#### Input for this task

★ ★ ★ ★

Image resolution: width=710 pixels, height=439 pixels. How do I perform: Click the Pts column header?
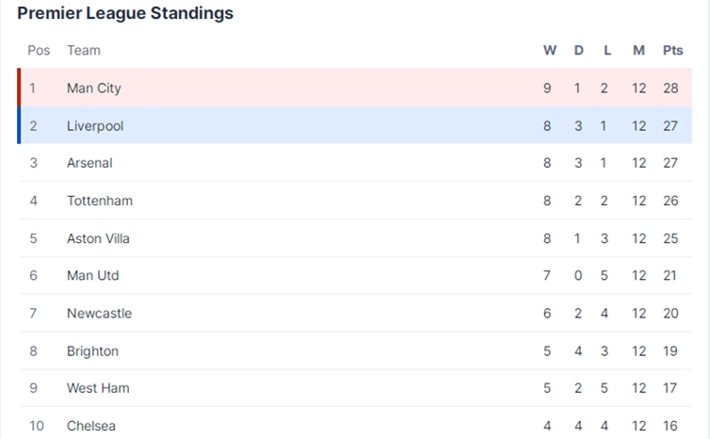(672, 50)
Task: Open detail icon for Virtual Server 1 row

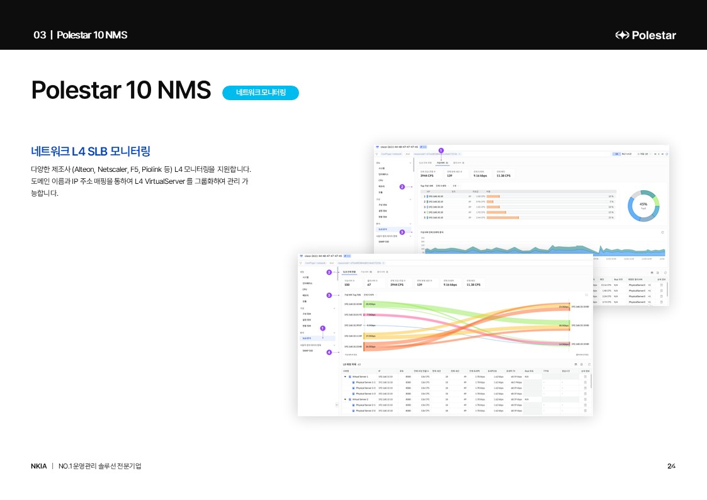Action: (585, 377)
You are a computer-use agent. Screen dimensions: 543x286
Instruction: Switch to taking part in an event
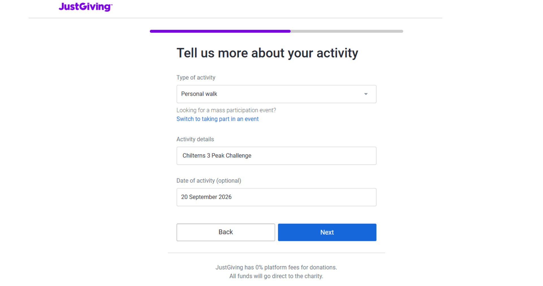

★ ★ ★ ★

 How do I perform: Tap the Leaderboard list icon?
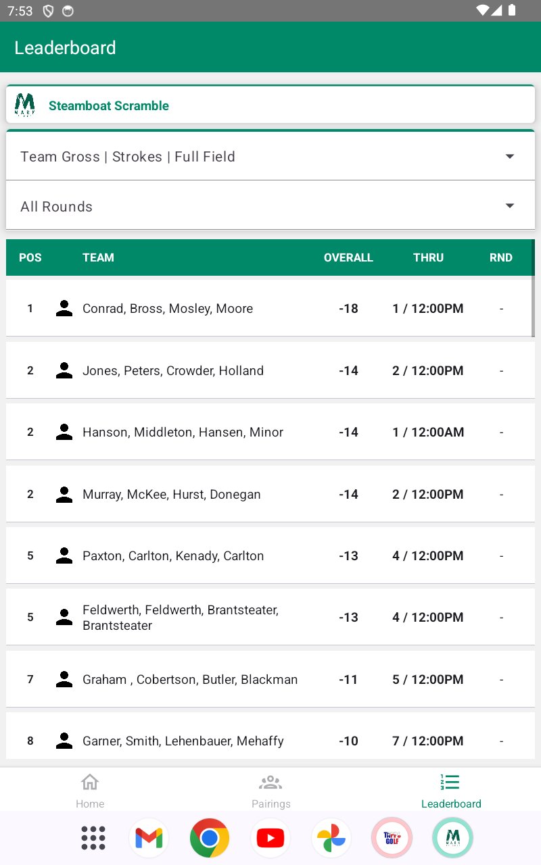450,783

★ ★ ★ ★

#### What you should do
Starting at the line above that contains "You are a computer-use", write out each line exactly until the line that contains "Instruction: Switch to" has been written, and stop there.

#### Response to this task
You are a computer-use agent. Screen dimensions: 543x286
Instruction: Switch to taking part in an event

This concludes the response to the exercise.